* _Collected data entries_

----

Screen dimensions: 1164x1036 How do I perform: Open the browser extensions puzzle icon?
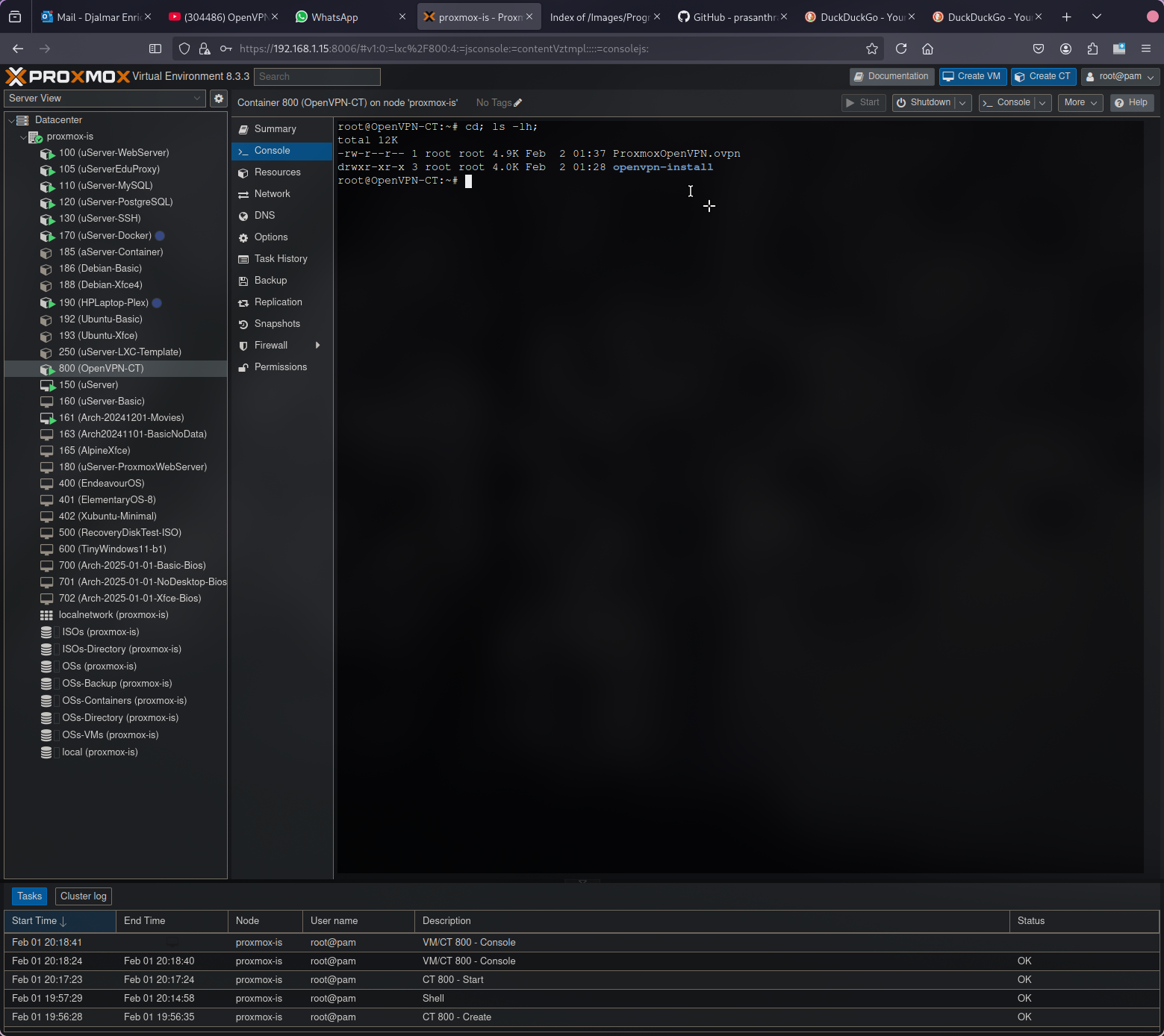coord(1092,49)
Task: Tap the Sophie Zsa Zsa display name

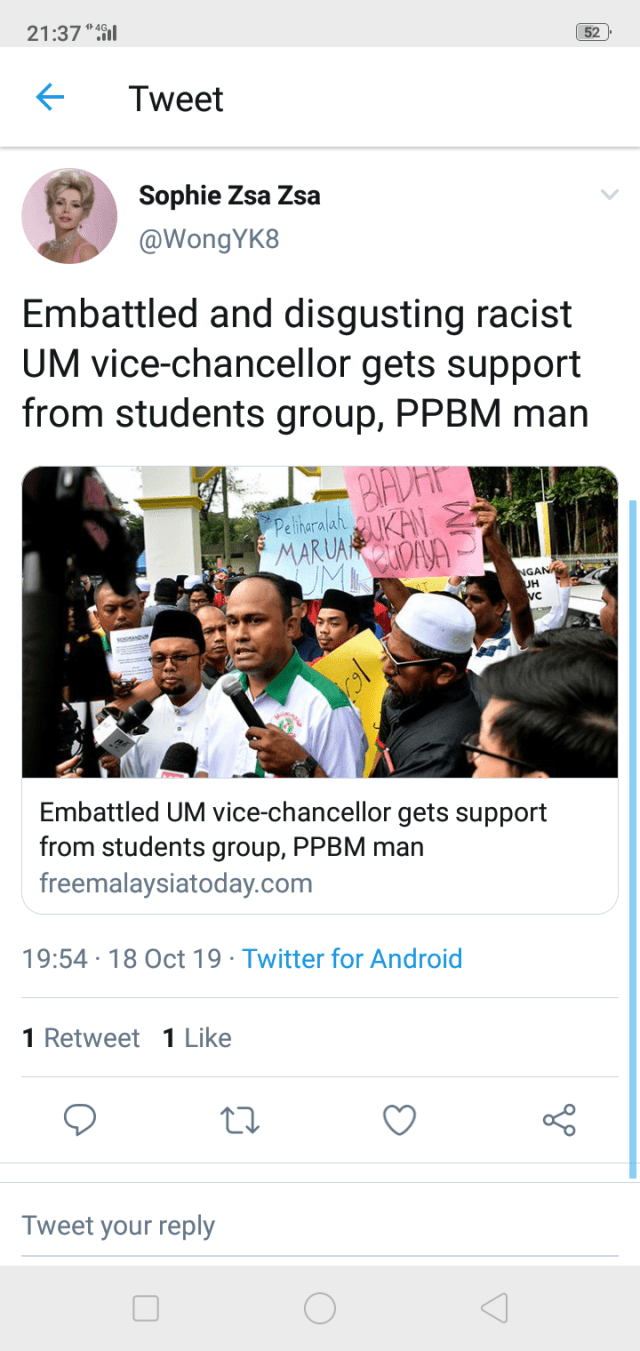Action: click(x=229, y=195)
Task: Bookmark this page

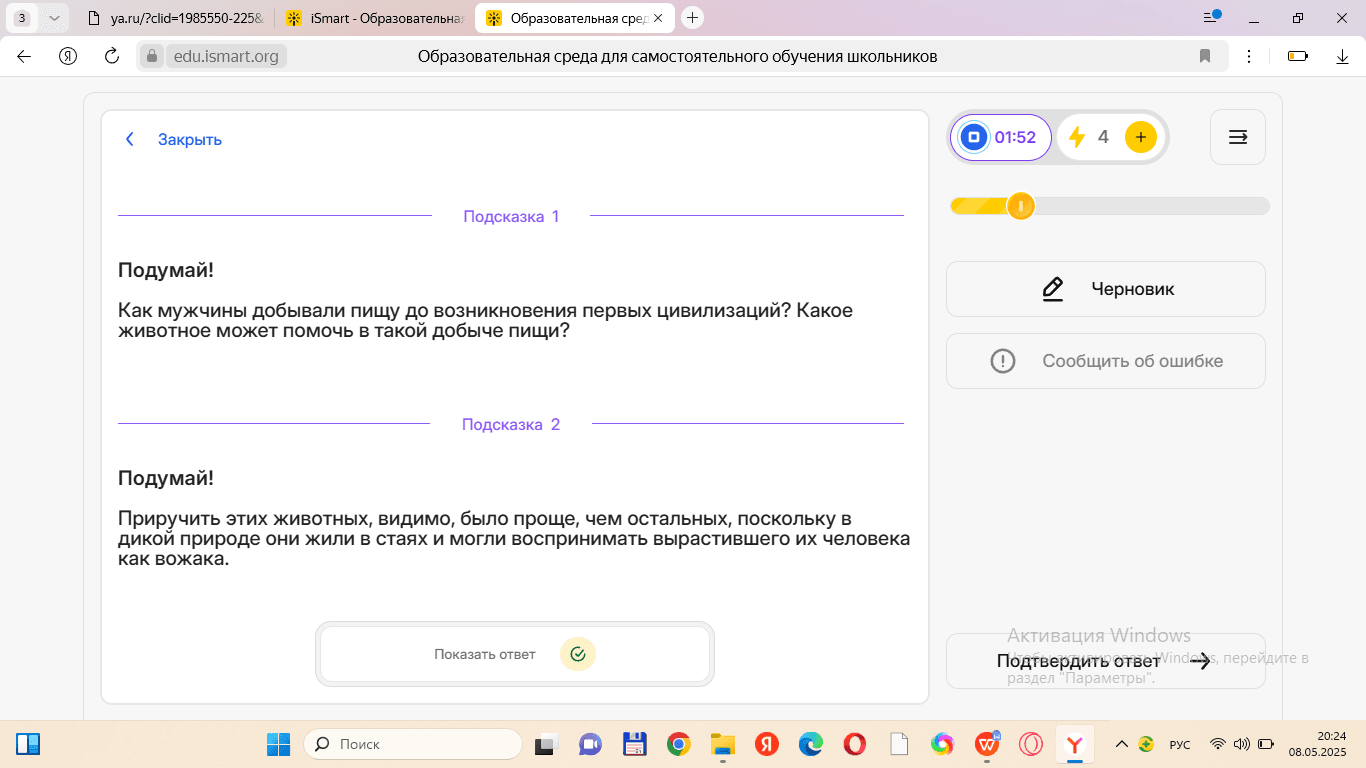Action: coord(1205,56)
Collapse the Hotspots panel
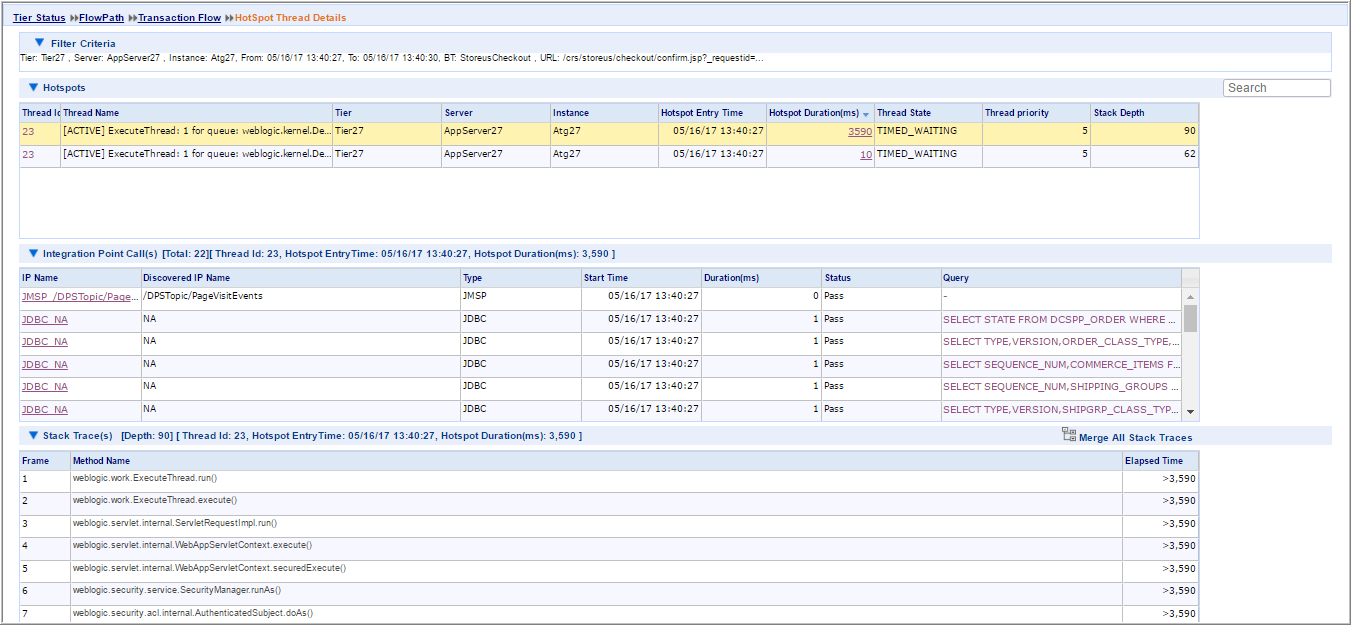This screenshot has width=1351, height=625. point(33,88)
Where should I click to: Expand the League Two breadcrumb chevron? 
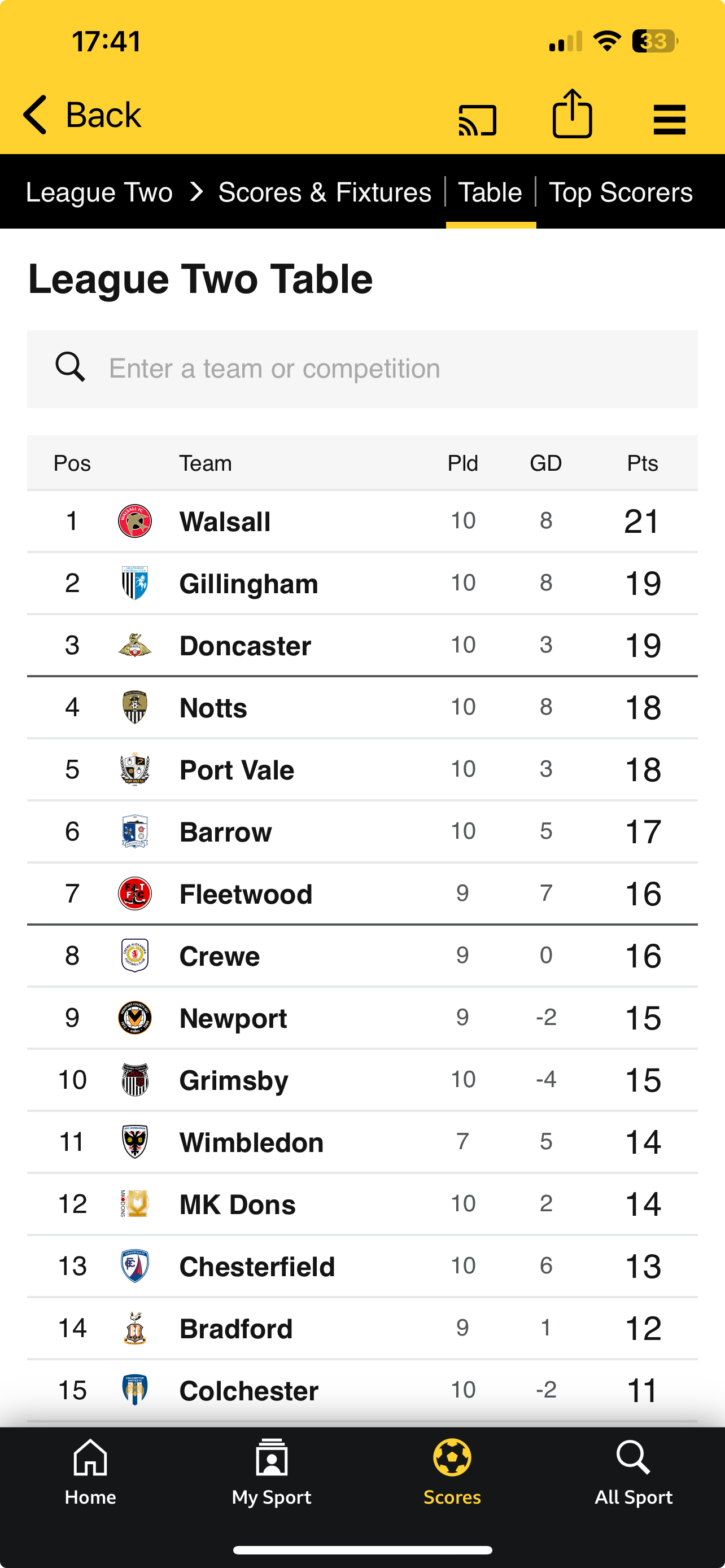tap(196, 192)
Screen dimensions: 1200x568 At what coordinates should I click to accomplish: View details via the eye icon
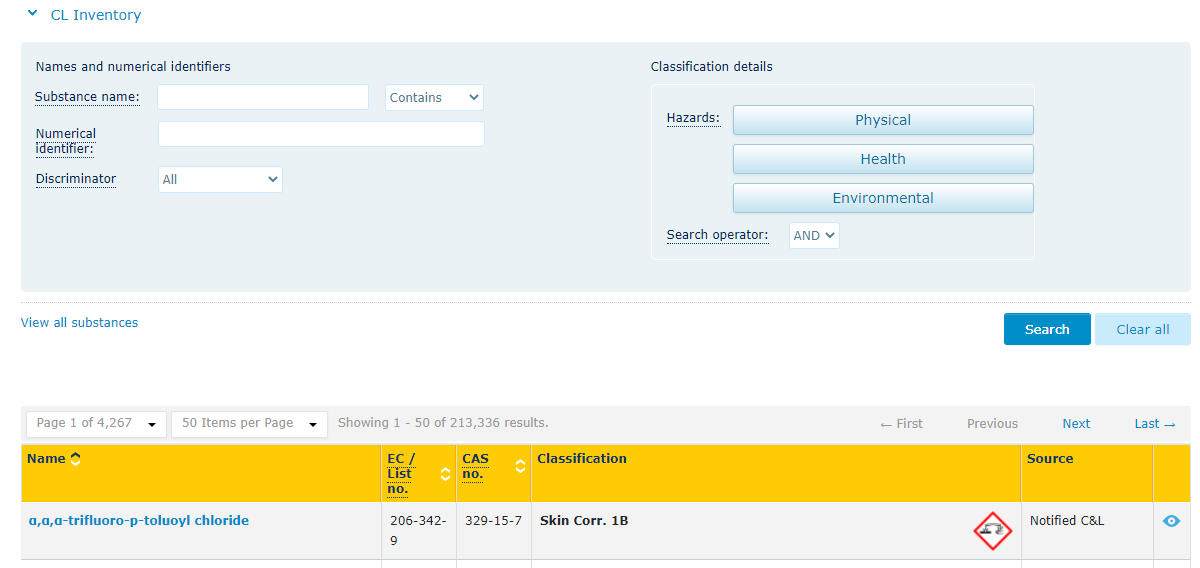[1172, 521]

----

* _REQUIREMENT_
A word-for-word copy of the records is needed, one that contains no pictures.

* _OUTPUT OF THE TASK_
Screen dimensions: 1164x1036 How do I perform: Open the browser extensions puzzle icon?
coord(1092,49)
Task: Tap the Sophie Zsa Zsa display name

Action: click(x=229, y=195)
Task: Bookmark this page

Action: coord(1205,56)
Collapse the Hotspots panel
This screenshot has width=1351, height=625. point(33,88)
Where should I click to: Expand the League Two breadcrumb chevron? 
tap(196, 192)
Screen dimensions: 1200x568 At what coordinates should I click to accomplish: View details via the eye icon
[1172, 521]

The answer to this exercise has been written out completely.